(EXTRACTED ENTRIES)
────────────────

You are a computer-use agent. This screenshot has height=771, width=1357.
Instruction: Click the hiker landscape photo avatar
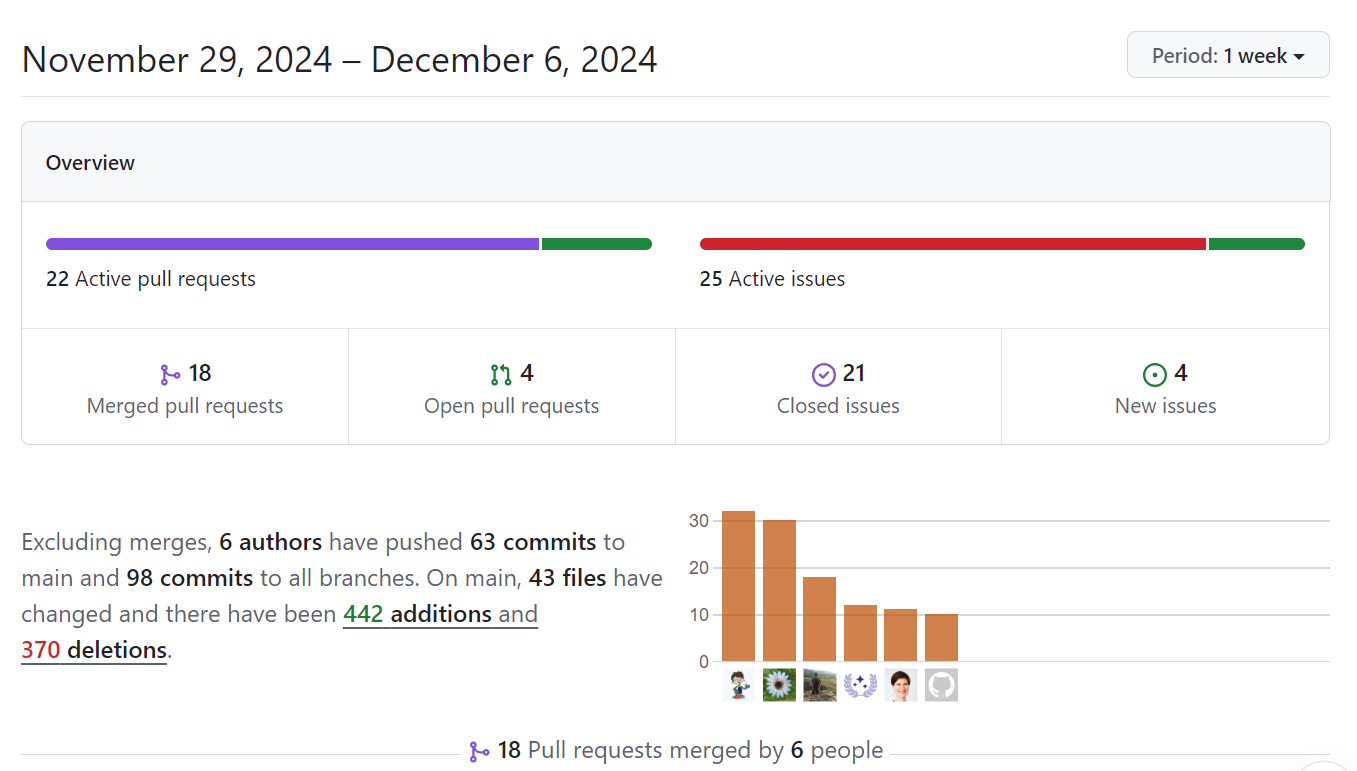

────────────────

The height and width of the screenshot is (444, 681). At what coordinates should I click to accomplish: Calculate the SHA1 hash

────────────────

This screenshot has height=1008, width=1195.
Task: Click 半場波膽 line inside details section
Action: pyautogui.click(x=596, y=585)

────────────────

(TASK) Reproduce the lines of the listing starting at the one containing "This screenshot has height=1008, width=1195." and ending at the one containing "Action: pyautogui.click(x=596, y=585)", both included, with no other text.

(EXPECTED ANSWER)
This screenshot has height=1008, width=1195.
Task: Click 半場波膽 line inside details section
Action: pyautogui.click(x=596, y=585)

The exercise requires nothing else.